1. Arbitration Clauses Can Apply to a Former Customer's TCPA Claims Based on Phone Calls Made After the Contract Containing the Arbitration Clause Has Been Terminated

In Andermann, the plaintiffs' mobile phone contract was sold to Sprint. The contract sold to Sprint included an assignable arbitration clause that disallowed class action arbitration. Because the plaintiffs' cell phones did not work with Sprint's network, Sprint sent a letter to the plaintiffs informing them that their service would soon be terminated. After the plaintiffs decided to sign on with another mobile service provider (which terminated the contract with Sprint), Sprint Spectrum made six calls to the plaintiffs to remind them that their service was about to expire and that Sprint could offer a replacement plan or device. This prompted the plaintiffs to file a TCPA class action, contending that the unsolicited advertisements in Sprint Spectrum's calls violated the TCPA.

The district court denied Sprint's request to order arbitration of the TCPA claims, holding that the claims did not arise from and were not related to the contract because the calls were made after the plaintiffs terminated the contract. The appellate court reversed, holding that there was "an intimate relation" between the plaintiffs' TCPA claims and their contract, even though the calls that were the basis of the claim were made after the contract had been terminated. Specifically, the appellate court found that it was the assignment agreement in the contract that led to Sprint making the calls at issue. As a result, the appellate court held the arbitration clause applied to the TCPA claims. And, because the arbitration clause disallowed class action arbitration, the plaintiffs' claims would have to be arbitrated individually instead of as part of a class action.

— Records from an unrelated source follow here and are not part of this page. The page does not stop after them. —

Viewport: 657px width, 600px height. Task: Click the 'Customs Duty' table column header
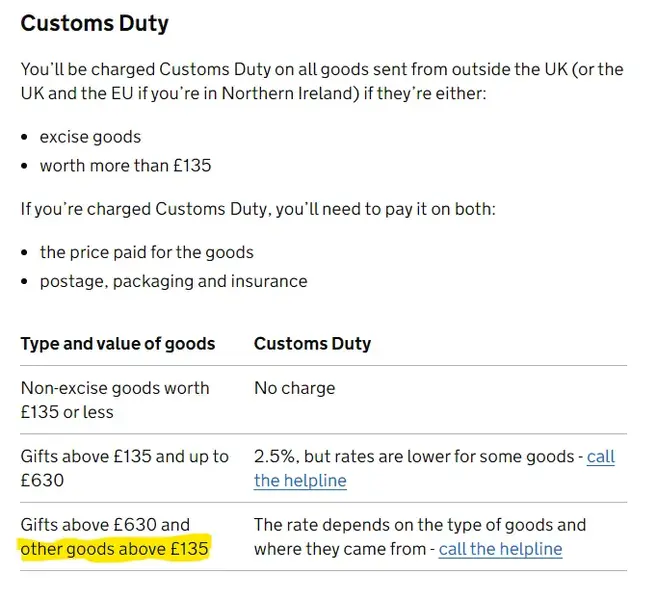(313, 344)
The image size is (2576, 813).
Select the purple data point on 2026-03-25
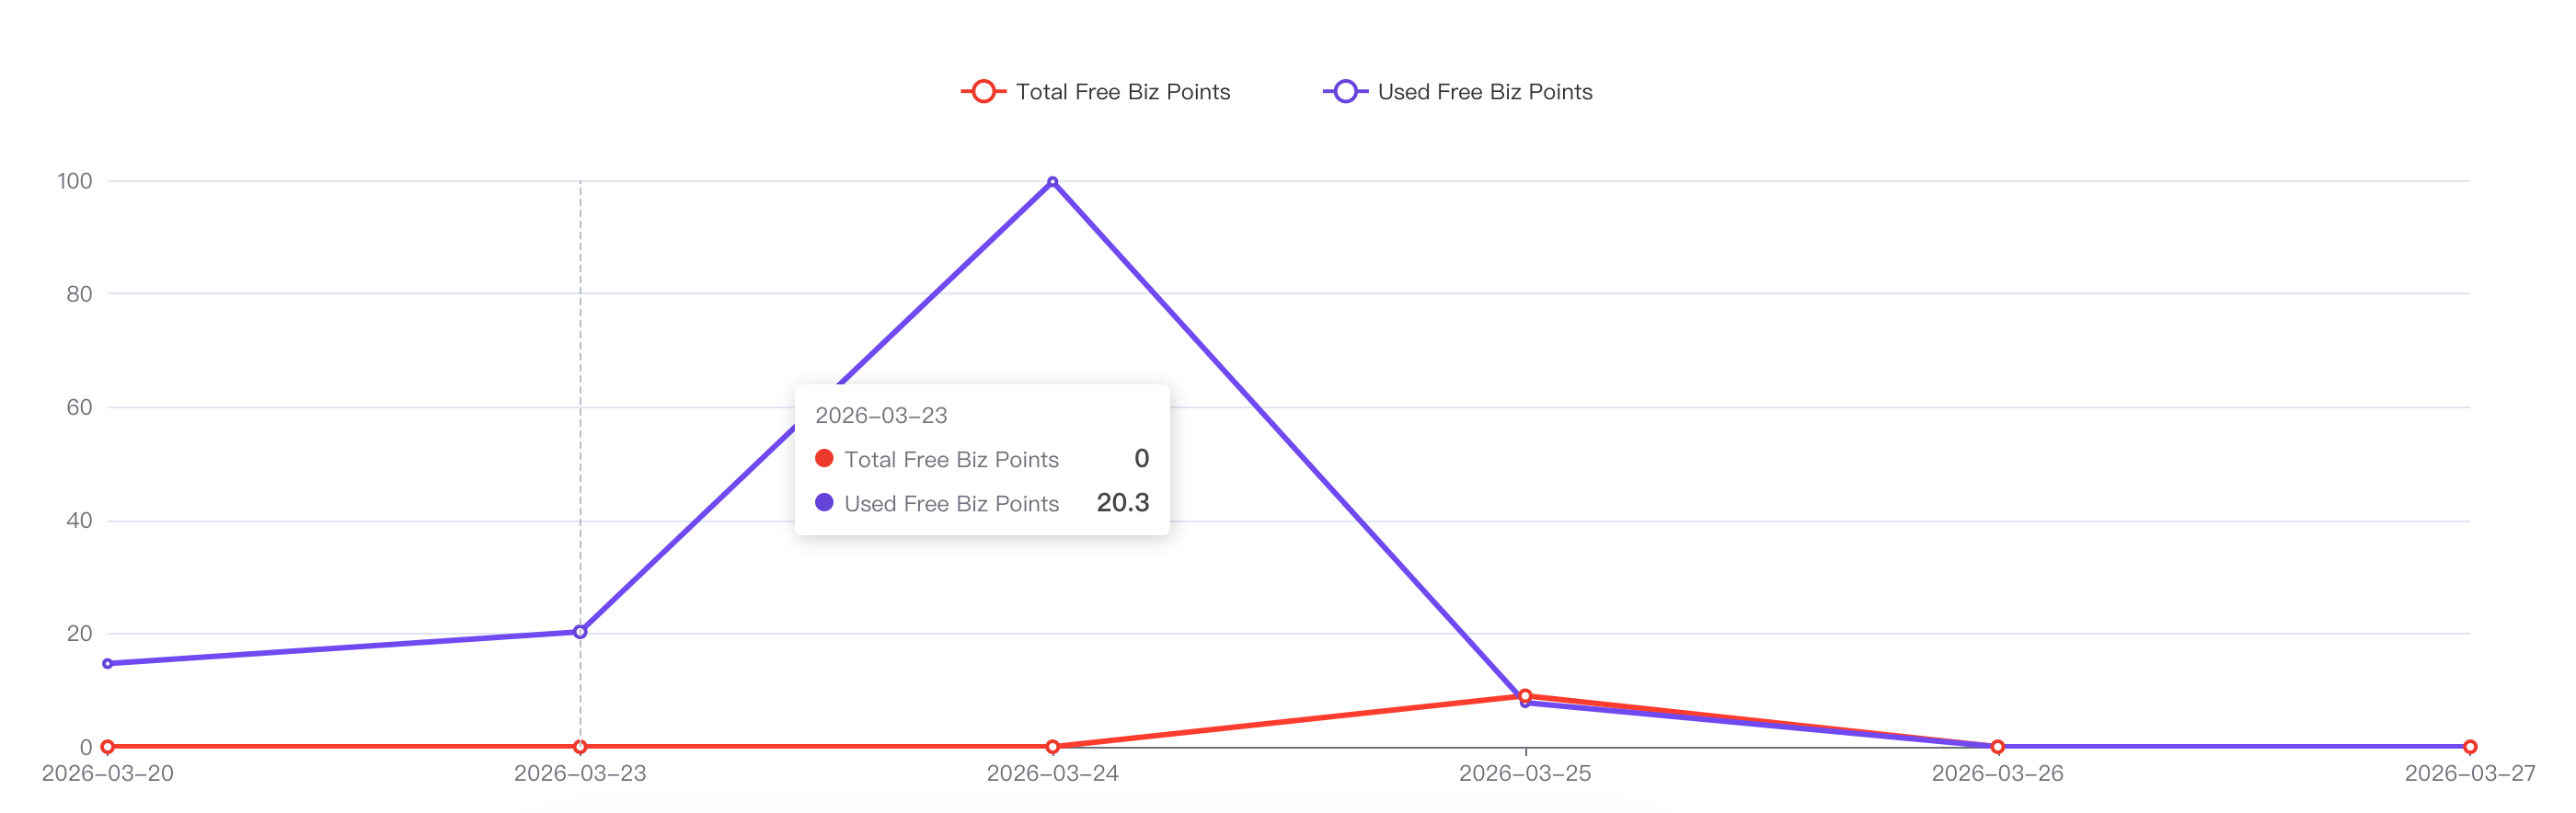pyautogui.click(x=1525, y=704)
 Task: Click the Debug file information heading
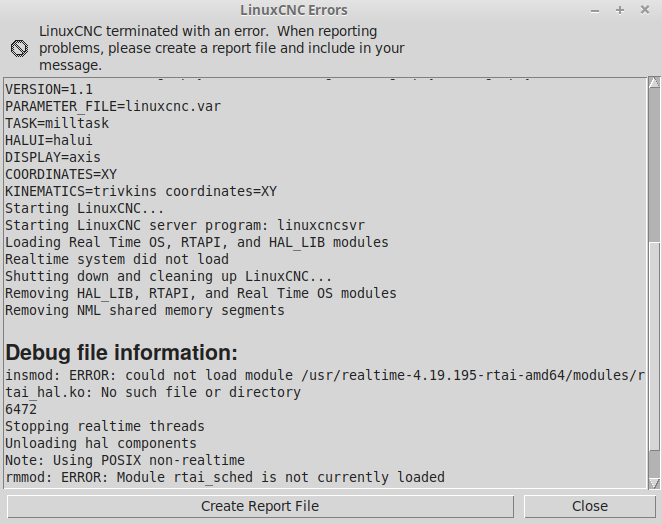122,352
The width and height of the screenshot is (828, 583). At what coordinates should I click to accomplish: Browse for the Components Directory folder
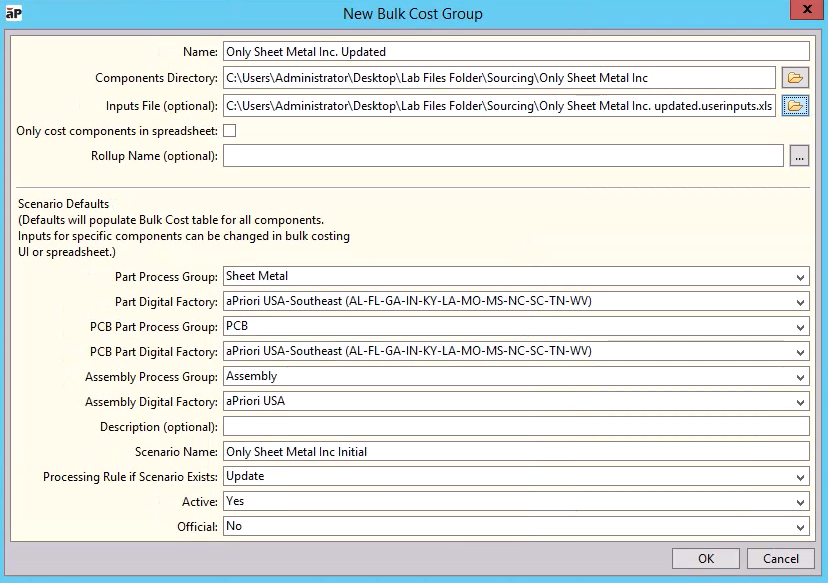tap(795, 78)
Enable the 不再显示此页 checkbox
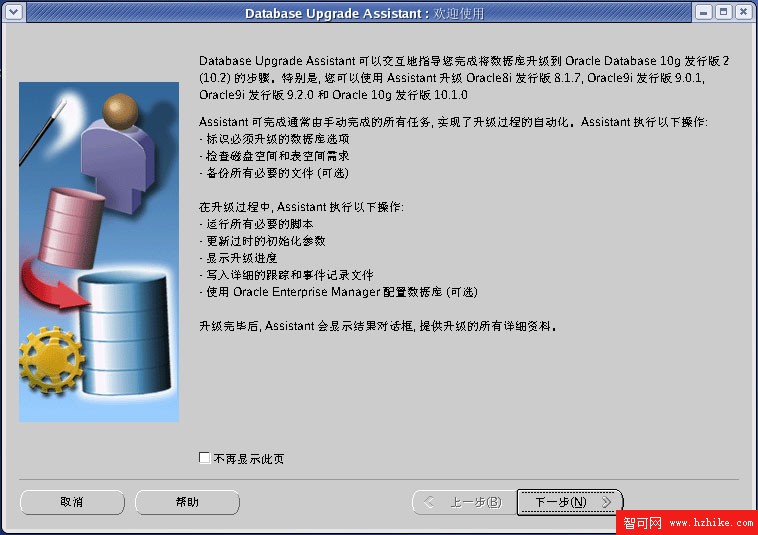Viewport: 758px width, 535px height. [204, 457]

2. A Business May Be Able to Rely on an Arbitration Clause in an Affiliate's Contract with the Plaintiff

The appellate court also considered the plaintiffs' argument that Sprint Spectrum could not rely on the contract's arbitration clause because the contract containing the arbitration clause was between the plaintiffs and Sprint Solutions, not Sprint Spectrum. The appellate court quickly dismissed this argument. It held that Sprint Spectrum could rely on the arbitration clause because Sprint Solutions had been 1.) their affiliate and 2.) designated to hold the plaintiffs' contracts on their behalf.

Takeaways

For businesses that are, or may be, faced with TCPA claims or other onerous claims brought by their customers, this decision offers two helpful avenues that may force a plaintiff to arbitrate his or her claims individually, as opposed to litigating them as a class action. First, a business may be able to rely on an arbitration agreement in a contract that has already been terminated. Secondly, a business may be able to rely on an arbitration agreement contained in a contract between one of its affiliates and a customer.

DISCLAIMER: Because of the generality of this update, the information provided herein may not be applicable in all situations and should not be acted upon without specific legal advice based on particular situations.